Correnti: Finding out the sunshine these low-mass stars emit also can assist us higher constrain the age of the globular cluster. That helps us higher perceive when completely different elements of the Milky Way (just like the halo, the place M92 is situated) shaped. And that has implications for our understanding of cosmic historical past.

It appears to be like like there’s huge hole in the midst of the picture you captured. What’s that and why is it there?

Dolphin: This picture was made utilizing Webb’s Close to-Infrared Digicam (NIRCam). NIRCam has two modules, with a “chip hole” between the 2. The middle of the cluster is extraordinarily crowded, extraordinarily vivid. So that might have restricted the usefulness of the info from that area. The place of those pictures overlaps properly with Hubble knowledge accessible already.

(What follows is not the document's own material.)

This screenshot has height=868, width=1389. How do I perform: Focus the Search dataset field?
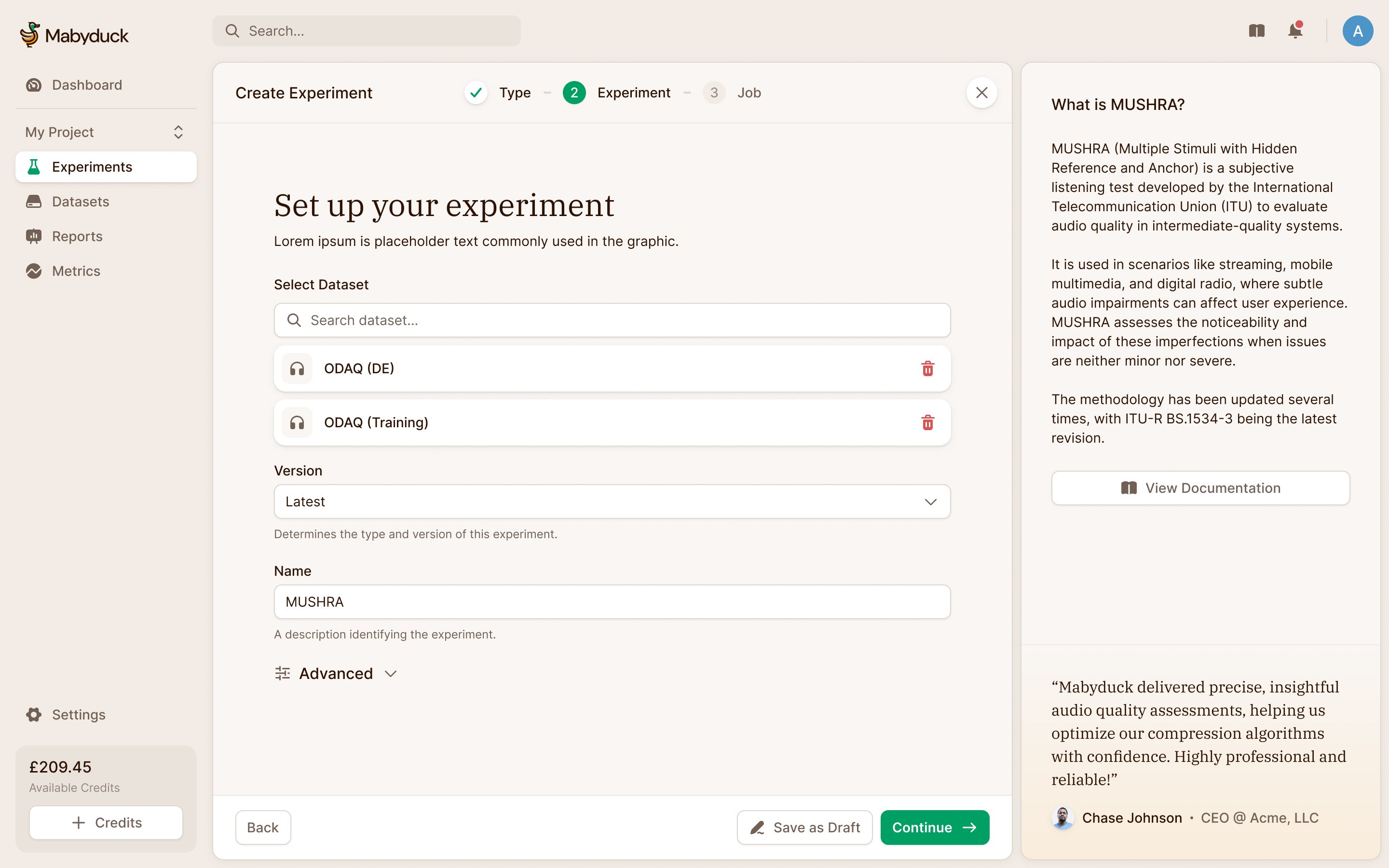pyautogui.click(x=612, y=320)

Considered one of your major objectives was to supply instruments for different scientists. What are you significantly enthusiastic about?

Dolphin: One of many key sources we developed and have made accessible to the astronomical neighborhood is one thing referred to as the DOLPHOT NIRCam module. This works with an present piece of software program used to mechanically detect and measure the brightness of stars and different unresolved objects (issues with a star-like look). This was developed for cameras on Hubble. Including this module for NIRCam (in addition to one for NIRISS, one other of Webb’s devices) permits astronomers the identical evaluation process they know from Hubble, with the extra advantage of now having the ability to analyze Hubble and Webb knowledge in a single go to get combined-telescope star catalogs.

Savino: This can be a actually huge neighborhood service part. It is useful for everybody. It is making evaluation a lot simpler.